The Infrastructure Act 2015 (the “Act”) significantly facilitates hydraulic fracturing operations in England.  In particular, the Act contains the following provisions on hydraulic fracturing:

  • Provisions concerning the right to use deep-level land (at least 300 metres below surface level) for the exploitation of onshore petroleum and geothermal energy.
  • Safeguards in relation to onshore fracking activities. Specifically, the Act: (i) provides that the Secretary of State may approve onshore fracking activities if he is satisfied that specific safety conditions are met; (ii) prohibits fracking in land at a depth of less than 1,000 meters; (iii) requires local planning authorities to take into account the environmental impact of the activities before approving them (instead of requiring a full environmental impact assessment); (iv) requires authorities to notify the public of any application for a planning permission relating to proposed fracking activities; and (v) imposes obligations and conditions to monitor methane emissions from fracking operations (but no other emissions).

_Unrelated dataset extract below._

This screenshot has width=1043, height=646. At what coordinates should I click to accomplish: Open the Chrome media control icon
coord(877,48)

Importantly,  in contrast to the original legislative proposal to prohibit fracking “within and under” protected areas (“protected groundwater source areas” and “other protected areas”), the Act only prohibits fracking “within” these protected areas. The Act therefore leaves open the possibility for fracking under protected areas, such as national parks, if the surface entry zone is outside their boundaries. The definitions of “protected groundwater source areas” and “other protected areas” will be set out in secondary legislation that will be drafted after the UK general election.

Despite the adoption of the Act, Scotland and Wales have used their devolved powers on planning to block hydraulic fracturing operations in their territories.

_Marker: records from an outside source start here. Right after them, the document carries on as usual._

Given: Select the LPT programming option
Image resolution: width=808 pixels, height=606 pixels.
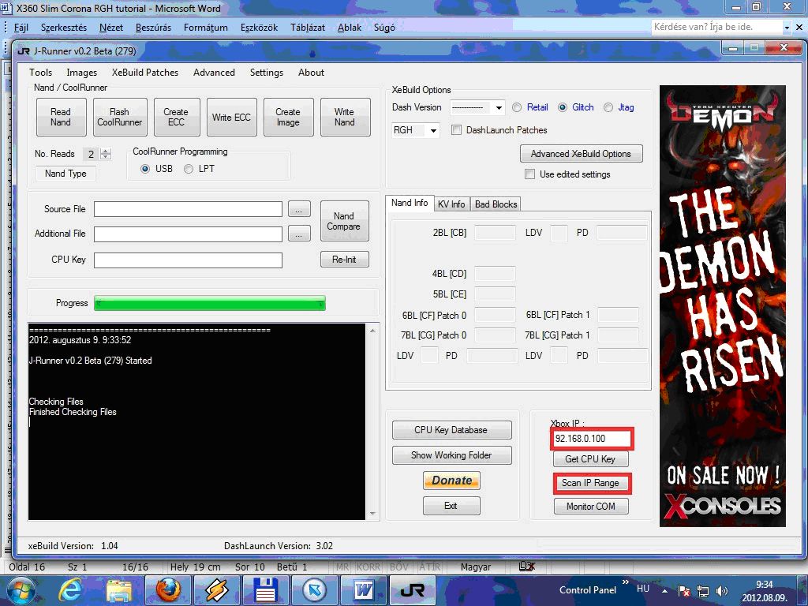Looking at the screenshot, I should pyautogui.click(x=189, y=169).
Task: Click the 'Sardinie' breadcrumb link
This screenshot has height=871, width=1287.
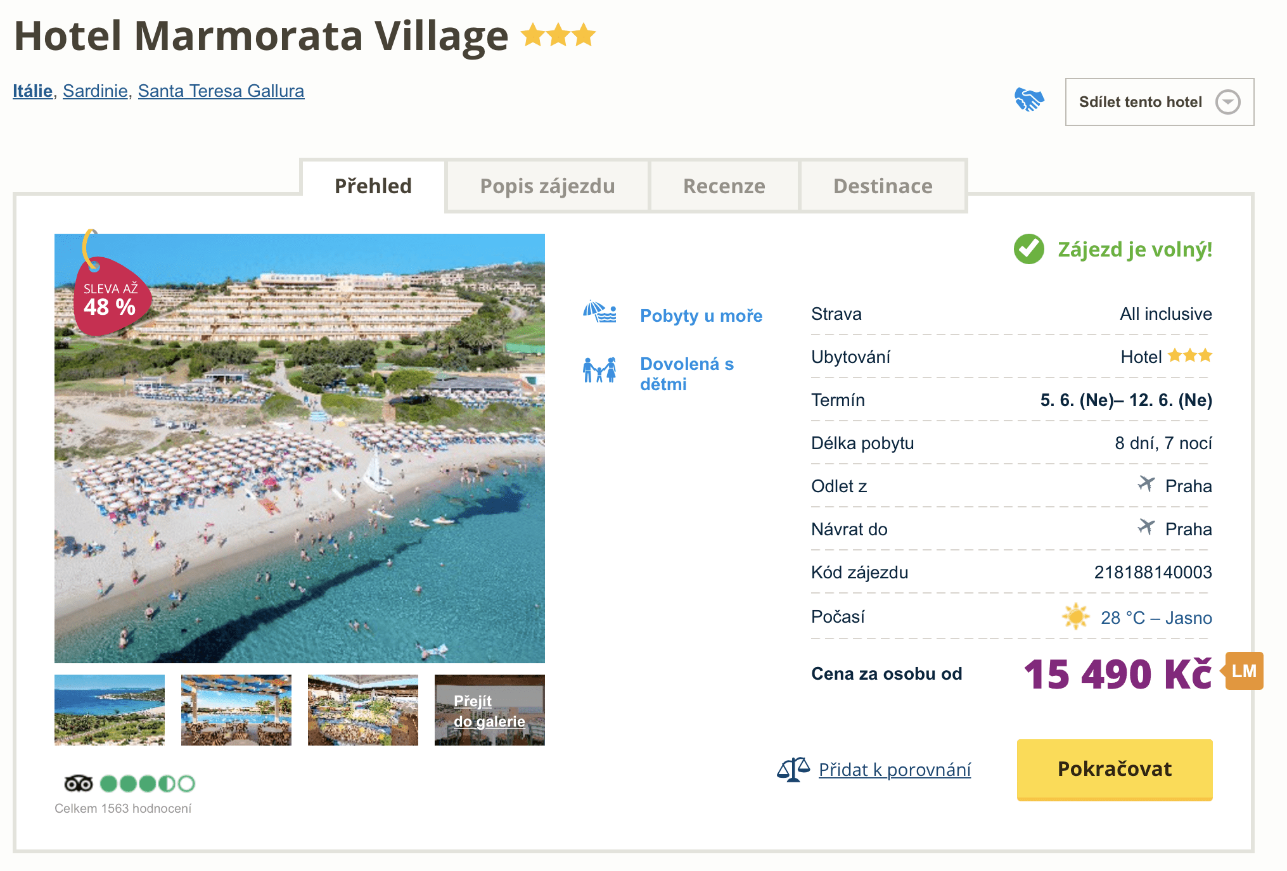Action: [95, 91]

Current German legislation does not specifically regulate hydraulic fracturing technologies.  Under general energy legislation, operations to explore and exploit natural gas and oil resources, such as hydraulic fracturing operations, require an approval from the competent authorities of the German federal states (Länder).  Operations that exceed specific extraction volume thresholds also require an environmental impact assessment.

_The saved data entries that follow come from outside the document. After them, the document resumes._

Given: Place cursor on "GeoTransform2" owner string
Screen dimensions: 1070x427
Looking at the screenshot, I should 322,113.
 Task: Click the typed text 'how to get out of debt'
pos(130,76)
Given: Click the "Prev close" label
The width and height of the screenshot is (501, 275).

The German coalition government is now considering a specific legislative package on hydraulic fracturing presented by the German Federal Ministries of Environment and of Economy.  Once it considers different proposed amendments, the Government will present the legislative proposal to the Parliament for its adoption, which is expected in 2015.

The legislative package is intended to impose stricter and more specific rules on hydraulic fracturing operations that those set out in the European Commission’s Recommendation.  The package includes three different legislative proposals: (i) a draft act on the prohibition and risk minimisation of fracking technology processes; (ii) a draft act on the extension of liability for mining damages to borehole drilling and caverns; and (iii) a draft regulation introducing environmental impact assessment and mining requirements for the use of fracking technology and deep drilling.

If adopted, the legislative package would impose the following prohibitions and requirements on hydraulic fracturing:

  • A prohibition on hydraulic fracturing of shale and coal bed gas at a depth of less than 3,000 m. There is one important exception to this rule: test drilling for environmental impact research purposes would be allowed, even when carried out at a depth of less than 3,000 m, provided that the fracking liquids used are not water-polluting.  Such test drilling would take place under scientific monitoring and evaluation of an independent expert committee, which would also publish annual assessment reports on the harmfulness of test drillings as of 2018. Importantly, the proposed legislation foresees that, as of 2018, the competent authorities of the federal states may issue an approval for the use of a fracking technology as an exemption from the general prohibition, even for commercial purposes, on the basis of the expert committee’s reports, among other things.
  • A prohibition on hydraulic fracturing of conventional and unconventional fossil fuels in particularly sensitive areas (e.g., water conservation and mineral source protected areas).
  • Strict approval requirements on hydraulic fracturing of both conventional and unconventional fossil fuels.
  • A requirement to perform an environmental impact assessment for both conventional and unconventional fossil fuel fracking operations.